Raritas has been programmed in Python (Van Rossum & Drake, 2010) because it is a popular, well supported, and relatively easy to learn multi-paradigm scripting computer language. Raritas consists of ca. 650 lines of Python code. It runs quickly on all hardware tested (desktop and laptop computers with Intel ‘i’ series processors, running Windows 7–10; OS X 10.9-12). The use of Python, plus the small size of the code, makes customization of the Raritas’s features possible by technically knowledgable users, without the need to employ a professional programmer. Python also provides excellent packages for some functions such as plotting data that allow the program to produce high quality outputs for the user without having to write additional code (e.g. matplotlib). Python is not without problems—installing the various software modules (packages), including packages used by other packages (dependencies) that an application needs can be difficult for a non-specialist, and depends in part on the local python environment used. Raritas is therefore offered both as a fully bundled program (double-clickable) with all needed packages included for MacOS X 10.11+, as well as for Windows 7 and 10; and also as source code. The bundled program provides ease-of-use for non-specialists; the source code version customizability.
In addition to Raritas, we mention here, but do not discuss further in this paper, an older prototype version of the program: RaritasVox. This initial version of the program was used to collect a large amount of data in mouse counting mode, but the voice module was never developed or tested beyond the prototype stage. RaritasVox was programmed in Java in order to make use of specialized libraries for voice recognition, and to insure speed, which is needed for the complex task of voice recognition. RaritasVox provides most, though not all of the features of the main Python version in mouse-based counting. In addition, it provides a unique option to register counts directly from voice input by the user, who simply speaks the category names. Other than features specific to voice entry, the same type of output, setup and configuration files are used as in Raritas. RaritasVox is a relatively complex program with nearly 4,000 lines of Java, and is difficult to properly install due to the required voice recognition libraries. For this reason, and as the voice system was never really used, the VOX version was abandoned and replaced by the newer, simpler, more accessible Python mouse-only version. RaritasVox can however still be downloaded from the public GitHub repository either as a bundled app (a .jar file) or as source code. The bundled version is ca. 100 Mb in size.
Installation
No special installation procedure is needed for the Raritas program when used as the bundled app. Using the source code version of Raritas (python) requires installing only two python packages (and their dependencies): matplotlib and wxPython (Hunter, 2007; Dunn, 2014). These must be installed using the appropriate python or OS package manager for the user’s python system, which will automatically install any dependencies. Some python distributions already include both packages as part of their standard installation, thus requiring no special installations by the user. Additional details are provided in Appendix S1.

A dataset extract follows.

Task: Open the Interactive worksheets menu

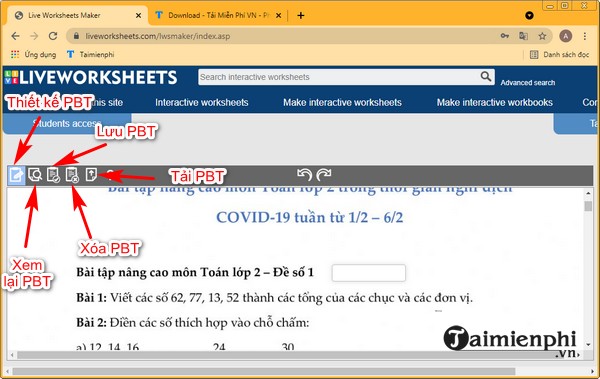Action: 202,103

Configuration file and starting the program
Raritas reads a single configuration file on starting—by default, the one previously used, or a new one chosen by the user. The file (Fig. 4; Appendix S2) is in tab-text format and is just a list of taxa names and how each should be presented to the user in the GUI interface. All names are available in the program interface in drop-down list by default. Names can also be shown as buttons (with abbreviations to insure the button label fits). If a second set of names of higher level categories are provided for the primary names, the name list is parsed into multiple lists,, each with drop-down menus, thus providing structure to longer name lists and more rapid access to taxa names.
The Bundled version is started by the usual double-click of the app icon or other standard GUI methods. The source code version of Raritas is started by a standard ‘python raritas.py’ statement (optionally including a path name, if appropriate) at the command line. Once the program starts all interaction takes place via the GUI interface that then appears.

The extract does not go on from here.